▸ **Requirement**:
Only the lines below between the ones containing "Switch to the HOME tab" and "Task: Click the bold Total amount $199.00", inclusive, are to be reproduced, each exactly as it stands.

▸ **Records to use**:
________
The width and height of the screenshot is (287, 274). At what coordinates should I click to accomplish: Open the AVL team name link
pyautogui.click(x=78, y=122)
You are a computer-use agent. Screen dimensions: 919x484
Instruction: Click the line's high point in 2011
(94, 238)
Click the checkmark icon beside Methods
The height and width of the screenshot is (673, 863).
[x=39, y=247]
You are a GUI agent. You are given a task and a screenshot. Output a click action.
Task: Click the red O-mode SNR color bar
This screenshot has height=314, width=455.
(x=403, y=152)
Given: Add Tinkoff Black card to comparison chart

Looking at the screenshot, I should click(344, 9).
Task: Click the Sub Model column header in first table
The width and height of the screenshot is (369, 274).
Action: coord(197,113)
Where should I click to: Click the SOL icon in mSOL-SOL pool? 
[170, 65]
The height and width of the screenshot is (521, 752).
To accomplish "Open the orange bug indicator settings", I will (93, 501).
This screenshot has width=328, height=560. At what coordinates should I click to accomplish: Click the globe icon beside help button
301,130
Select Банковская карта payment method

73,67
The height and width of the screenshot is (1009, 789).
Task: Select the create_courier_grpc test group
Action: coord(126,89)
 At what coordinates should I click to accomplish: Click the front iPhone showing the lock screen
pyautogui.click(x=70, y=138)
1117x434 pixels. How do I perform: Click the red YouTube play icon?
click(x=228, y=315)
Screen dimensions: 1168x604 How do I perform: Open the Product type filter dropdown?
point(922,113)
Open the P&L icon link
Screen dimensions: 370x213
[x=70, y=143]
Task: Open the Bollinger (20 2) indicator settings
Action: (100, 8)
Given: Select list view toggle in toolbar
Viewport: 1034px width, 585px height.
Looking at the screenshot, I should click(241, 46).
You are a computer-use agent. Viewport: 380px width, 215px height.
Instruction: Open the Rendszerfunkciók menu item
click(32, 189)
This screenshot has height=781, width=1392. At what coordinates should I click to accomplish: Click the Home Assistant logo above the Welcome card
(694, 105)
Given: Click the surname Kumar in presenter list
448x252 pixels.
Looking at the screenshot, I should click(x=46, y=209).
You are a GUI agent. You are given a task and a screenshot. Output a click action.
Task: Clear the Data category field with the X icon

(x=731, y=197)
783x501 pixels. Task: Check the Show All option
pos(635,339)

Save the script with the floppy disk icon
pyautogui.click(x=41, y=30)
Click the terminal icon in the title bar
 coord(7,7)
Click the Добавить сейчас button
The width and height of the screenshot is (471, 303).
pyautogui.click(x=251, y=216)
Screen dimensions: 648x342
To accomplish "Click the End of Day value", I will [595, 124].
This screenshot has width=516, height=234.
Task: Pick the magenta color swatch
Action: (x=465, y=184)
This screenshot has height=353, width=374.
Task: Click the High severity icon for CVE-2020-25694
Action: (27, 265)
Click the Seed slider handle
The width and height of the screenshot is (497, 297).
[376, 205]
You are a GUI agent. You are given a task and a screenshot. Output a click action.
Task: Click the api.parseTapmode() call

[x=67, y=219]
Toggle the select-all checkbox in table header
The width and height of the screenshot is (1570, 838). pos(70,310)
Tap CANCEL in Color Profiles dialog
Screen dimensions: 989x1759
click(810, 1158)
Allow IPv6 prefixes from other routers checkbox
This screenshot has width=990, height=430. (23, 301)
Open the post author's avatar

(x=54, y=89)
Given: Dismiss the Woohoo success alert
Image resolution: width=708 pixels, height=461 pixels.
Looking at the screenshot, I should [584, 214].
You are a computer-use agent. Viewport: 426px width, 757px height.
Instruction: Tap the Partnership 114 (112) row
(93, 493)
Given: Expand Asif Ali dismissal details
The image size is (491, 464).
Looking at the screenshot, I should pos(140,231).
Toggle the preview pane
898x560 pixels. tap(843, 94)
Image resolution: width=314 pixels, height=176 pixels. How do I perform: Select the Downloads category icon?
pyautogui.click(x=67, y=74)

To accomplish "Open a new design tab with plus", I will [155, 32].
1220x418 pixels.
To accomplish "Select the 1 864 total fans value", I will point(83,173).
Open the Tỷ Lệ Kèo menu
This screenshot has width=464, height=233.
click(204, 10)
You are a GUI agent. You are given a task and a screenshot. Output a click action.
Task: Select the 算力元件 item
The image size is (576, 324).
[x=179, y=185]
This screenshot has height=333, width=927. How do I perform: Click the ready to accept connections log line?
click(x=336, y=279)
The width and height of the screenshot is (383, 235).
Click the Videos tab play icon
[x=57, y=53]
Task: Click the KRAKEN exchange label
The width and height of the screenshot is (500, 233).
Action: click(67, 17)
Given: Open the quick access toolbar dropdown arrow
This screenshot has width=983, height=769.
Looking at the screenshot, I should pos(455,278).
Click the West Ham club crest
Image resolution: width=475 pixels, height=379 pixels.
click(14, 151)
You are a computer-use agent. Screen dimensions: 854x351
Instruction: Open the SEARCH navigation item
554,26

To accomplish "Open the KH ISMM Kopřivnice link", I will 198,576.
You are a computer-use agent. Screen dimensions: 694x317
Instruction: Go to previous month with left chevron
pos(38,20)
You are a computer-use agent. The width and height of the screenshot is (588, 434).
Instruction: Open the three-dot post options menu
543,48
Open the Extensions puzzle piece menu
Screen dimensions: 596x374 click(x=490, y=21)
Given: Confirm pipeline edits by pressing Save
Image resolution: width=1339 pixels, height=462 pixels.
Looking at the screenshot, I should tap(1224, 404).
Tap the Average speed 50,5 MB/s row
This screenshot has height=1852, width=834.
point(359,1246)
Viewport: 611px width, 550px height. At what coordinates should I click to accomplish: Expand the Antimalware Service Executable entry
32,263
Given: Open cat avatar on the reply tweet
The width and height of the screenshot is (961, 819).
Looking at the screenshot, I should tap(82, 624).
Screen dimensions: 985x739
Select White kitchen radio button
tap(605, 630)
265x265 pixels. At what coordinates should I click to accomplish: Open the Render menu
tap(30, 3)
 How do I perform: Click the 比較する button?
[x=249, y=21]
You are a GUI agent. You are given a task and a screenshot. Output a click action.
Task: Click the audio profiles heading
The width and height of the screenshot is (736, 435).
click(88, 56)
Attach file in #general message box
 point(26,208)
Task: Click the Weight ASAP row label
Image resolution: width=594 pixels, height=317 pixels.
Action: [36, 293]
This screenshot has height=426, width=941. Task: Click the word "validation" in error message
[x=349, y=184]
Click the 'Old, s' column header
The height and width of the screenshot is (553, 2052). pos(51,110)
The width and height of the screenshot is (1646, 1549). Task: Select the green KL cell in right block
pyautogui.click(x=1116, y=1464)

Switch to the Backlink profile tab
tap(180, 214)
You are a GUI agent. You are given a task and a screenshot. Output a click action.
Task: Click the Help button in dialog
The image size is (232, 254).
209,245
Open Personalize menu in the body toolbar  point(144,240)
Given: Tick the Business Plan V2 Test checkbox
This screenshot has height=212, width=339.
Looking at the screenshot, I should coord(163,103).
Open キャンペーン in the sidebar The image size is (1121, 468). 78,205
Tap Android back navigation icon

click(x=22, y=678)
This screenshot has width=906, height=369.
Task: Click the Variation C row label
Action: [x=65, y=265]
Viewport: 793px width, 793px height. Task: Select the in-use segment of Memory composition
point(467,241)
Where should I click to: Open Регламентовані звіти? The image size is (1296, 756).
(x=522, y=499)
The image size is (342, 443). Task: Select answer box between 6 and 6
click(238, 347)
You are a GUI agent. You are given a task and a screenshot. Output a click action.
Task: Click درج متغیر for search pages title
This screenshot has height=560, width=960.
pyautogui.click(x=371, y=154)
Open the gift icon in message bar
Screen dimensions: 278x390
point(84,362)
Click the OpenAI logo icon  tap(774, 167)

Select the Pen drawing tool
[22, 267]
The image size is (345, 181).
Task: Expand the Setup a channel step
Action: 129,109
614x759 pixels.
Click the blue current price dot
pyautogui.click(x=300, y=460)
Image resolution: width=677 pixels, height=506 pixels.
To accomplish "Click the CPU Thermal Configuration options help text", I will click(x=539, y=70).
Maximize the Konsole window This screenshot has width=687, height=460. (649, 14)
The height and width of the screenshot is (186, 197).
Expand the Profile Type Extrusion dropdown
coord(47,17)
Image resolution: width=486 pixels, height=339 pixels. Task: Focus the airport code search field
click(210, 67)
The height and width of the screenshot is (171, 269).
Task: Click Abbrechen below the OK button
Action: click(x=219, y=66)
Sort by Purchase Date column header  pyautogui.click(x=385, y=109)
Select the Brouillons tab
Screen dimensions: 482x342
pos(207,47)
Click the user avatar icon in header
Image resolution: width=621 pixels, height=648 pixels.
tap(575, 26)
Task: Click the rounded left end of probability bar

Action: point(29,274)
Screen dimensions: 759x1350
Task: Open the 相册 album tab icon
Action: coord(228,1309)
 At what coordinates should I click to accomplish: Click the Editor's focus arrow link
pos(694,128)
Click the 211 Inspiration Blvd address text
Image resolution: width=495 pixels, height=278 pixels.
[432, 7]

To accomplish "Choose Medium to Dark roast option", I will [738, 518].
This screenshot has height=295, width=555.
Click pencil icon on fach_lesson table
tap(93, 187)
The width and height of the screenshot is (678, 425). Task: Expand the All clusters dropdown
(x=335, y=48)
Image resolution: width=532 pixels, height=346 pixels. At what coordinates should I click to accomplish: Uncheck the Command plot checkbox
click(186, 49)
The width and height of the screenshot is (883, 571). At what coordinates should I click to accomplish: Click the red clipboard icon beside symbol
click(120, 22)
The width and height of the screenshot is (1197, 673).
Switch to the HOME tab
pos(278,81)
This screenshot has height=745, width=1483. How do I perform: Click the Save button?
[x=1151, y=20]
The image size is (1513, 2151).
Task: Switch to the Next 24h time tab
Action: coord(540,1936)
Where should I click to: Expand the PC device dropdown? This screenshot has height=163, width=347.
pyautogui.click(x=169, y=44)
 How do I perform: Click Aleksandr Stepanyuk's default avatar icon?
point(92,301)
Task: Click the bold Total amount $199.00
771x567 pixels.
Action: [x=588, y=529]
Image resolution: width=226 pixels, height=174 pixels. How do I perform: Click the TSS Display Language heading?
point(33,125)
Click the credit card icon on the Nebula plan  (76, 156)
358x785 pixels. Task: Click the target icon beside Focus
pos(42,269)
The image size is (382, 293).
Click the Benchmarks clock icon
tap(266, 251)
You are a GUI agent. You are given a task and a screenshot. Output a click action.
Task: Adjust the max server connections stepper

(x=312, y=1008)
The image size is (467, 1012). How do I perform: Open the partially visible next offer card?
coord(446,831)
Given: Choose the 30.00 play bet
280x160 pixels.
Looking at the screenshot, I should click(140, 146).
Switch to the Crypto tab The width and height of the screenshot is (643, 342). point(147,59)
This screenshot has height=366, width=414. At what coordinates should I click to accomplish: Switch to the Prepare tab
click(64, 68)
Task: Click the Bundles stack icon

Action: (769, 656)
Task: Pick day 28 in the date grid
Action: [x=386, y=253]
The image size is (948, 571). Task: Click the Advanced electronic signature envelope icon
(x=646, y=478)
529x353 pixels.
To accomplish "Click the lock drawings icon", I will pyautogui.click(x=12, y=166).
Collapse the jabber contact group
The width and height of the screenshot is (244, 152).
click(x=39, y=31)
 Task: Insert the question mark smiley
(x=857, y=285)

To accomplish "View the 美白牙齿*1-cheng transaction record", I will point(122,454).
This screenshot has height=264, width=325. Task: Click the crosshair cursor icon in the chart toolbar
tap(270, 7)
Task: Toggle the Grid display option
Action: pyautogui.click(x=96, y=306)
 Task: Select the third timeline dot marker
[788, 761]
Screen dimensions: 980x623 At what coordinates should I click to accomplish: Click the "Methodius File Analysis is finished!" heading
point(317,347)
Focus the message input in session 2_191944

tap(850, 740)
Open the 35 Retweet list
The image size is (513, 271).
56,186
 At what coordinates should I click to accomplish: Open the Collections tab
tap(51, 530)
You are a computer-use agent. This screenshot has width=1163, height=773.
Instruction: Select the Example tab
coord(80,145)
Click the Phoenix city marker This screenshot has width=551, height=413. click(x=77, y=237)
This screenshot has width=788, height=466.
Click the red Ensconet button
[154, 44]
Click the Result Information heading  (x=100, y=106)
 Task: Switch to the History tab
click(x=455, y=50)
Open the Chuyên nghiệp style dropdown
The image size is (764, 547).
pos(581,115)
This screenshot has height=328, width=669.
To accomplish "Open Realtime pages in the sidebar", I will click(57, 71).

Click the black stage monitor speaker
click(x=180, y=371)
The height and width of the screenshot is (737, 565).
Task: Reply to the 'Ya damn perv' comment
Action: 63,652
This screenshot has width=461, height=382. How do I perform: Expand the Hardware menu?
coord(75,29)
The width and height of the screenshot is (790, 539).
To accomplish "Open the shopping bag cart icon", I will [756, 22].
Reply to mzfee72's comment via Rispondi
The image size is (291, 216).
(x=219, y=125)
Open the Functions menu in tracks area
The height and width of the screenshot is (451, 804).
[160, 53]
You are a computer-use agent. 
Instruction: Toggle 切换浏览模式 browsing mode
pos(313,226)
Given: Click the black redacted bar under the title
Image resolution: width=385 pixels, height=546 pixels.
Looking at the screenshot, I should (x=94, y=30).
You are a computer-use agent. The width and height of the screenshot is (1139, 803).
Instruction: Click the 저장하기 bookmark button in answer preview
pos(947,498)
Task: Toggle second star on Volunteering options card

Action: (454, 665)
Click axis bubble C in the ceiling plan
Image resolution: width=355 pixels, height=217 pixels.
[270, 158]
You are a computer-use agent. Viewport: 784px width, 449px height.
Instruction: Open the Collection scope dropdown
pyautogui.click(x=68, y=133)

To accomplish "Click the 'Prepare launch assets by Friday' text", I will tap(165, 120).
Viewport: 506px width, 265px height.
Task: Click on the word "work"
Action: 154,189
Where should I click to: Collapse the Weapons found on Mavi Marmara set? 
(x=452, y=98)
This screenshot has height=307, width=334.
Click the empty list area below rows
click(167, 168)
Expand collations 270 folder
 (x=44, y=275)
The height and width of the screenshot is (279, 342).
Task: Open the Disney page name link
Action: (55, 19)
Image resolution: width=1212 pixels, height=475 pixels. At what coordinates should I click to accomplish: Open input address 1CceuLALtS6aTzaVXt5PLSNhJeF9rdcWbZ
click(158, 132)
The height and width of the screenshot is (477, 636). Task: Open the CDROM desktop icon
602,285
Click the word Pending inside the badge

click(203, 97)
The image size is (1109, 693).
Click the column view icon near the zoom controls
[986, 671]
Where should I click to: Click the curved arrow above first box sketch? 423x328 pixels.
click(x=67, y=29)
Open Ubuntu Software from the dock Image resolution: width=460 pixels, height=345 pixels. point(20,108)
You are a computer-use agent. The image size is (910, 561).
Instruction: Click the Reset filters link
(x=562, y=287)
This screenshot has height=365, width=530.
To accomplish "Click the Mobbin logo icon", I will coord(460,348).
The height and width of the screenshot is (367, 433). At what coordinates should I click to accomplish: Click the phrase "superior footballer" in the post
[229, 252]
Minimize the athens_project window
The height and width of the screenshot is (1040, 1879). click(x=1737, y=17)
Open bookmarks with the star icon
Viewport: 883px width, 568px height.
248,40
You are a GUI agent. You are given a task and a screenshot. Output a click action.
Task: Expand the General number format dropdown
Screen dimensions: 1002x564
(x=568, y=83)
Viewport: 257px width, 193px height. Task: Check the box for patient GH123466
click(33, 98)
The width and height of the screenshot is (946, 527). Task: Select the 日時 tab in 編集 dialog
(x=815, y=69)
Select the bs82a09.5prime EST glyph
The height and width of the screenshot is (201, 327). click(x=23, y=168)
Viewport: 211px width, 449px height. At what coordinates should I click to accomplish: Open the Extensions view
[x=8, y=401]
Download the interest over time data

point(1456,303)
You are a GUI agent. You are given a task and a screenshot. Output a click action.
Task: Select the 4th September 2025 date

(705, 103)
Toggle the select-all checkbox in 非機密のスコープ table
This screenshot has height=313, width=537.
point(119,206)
________
▸ **Final answer**:
Switch to the HOME tab
pos(278,81)
This screenshot has height=745, width=1483. How do I perform: Click the Save button?
[x=1151, y=20]
The image size is (1513, 2151).
Task: Switch to the Next 24h time tab
Action: coord(540,1936)
Where should I click to: Expand the PC device dropdown? This screenshot has height=163, width=347.
pyautogui.click(x=169, y=44)
 How do I perform: Click Aleksandr Stepanyuk's default avatar icon?
point(92,301)
Task: Click the bold Total amount $199.00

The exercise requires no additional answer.